Read Exile on Bridge Street Online
Authors: Eamon Loingsigh
“Yeah.”
“That day comes, you'll be my right hand. But get it, we need quiet. Silence. G'ahead an' do what Dinny an' his boys command for now. He'll be keepin' all o' ya away from me, so you'll be sent up north in the Navy Yard'n the other terminals. Do what they say. Wit'out question, but tell me about it right off. I wanna know everythin'. Understand?”
Everyone in the room looks at him, from the wall and from the ground.
“Understand?”
They all mumble in agreement, making sure not to attract too much attention on themselves as the five teens walk past the children and out the door to Bridge Street.

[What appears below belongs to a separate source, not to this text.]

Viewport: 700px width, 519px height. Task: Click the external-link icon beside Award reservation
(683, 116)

“Eh, Mr. Lovett?” Mrs. Lonergan says.
“Don' call me that.”
“Well I just don' want to . . .”
“Whadda ya want? Say it.”
“If yer to be the king round here someday soon, takin' me childers away from me . . . and me husband . . . won't ye need a wife fer to be known as . . .”
“Ma,” Anna pulls on her mother's arm, yet looks toward the man for his reaction with a soft glance.

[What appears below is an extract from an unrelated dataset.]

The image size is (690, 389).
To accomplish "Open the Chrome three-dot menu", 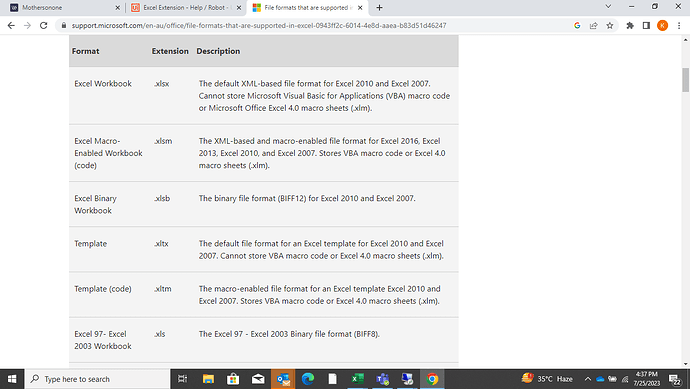I will 679,26.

Bill looks at Anna with hard eyes, his cherub ears red and flayed out from the side of his head, bright lips and blushed cheeks. He looks at her body, gun in his hand, black tie still over his shoulder. He walks toward them as the children gasp again.
“This bike shop's yours now, Mary,” Lovett says, staring into Mrs. Lonergan's eyes. “Ya husband an' the boys, they need to be workin'. You know that like I do. You're a businesswoman now. You're in charge here. When Dinny's men come to pay ya rent, just thank 'em. Don' talk. We're gonna move up, you'n me. All o' us. But there's only one way to move up, and that's to move someone else out. The world demands it. The strongest run it and I'll be the youngest ever to take over the docks.”
Looking away from Mrs. Lonergan toward Anna, “Fourteen's too young yet. The day comes when I clap open Meehan's brain with this gun is the day I'll earn ya. 'Til then, I ain' nothin'r nobody but another laborer on the docks. The gang'll be ours, though, and your family will be on top. Mary an' Anna Lonergan, treated like queens ya will be, and wit' kids fat'n happy. I promise ya that. As a man, I promise it.”
CHAPTER 3
The Old Protective
I
LOOK
IN
WINDOWS
. A
LONE
,
IT
takes me three long hours to find Greenwich Village from Park Row where City Hall watches the trolleys climb down from the Brooklyn Bridge. Now here on Hudson Street, I see scores of children I mistake for an entire class but are really only three mothers and some twenty-five kids with nosefuls of dirty fingers and a wave of high-pitched voices.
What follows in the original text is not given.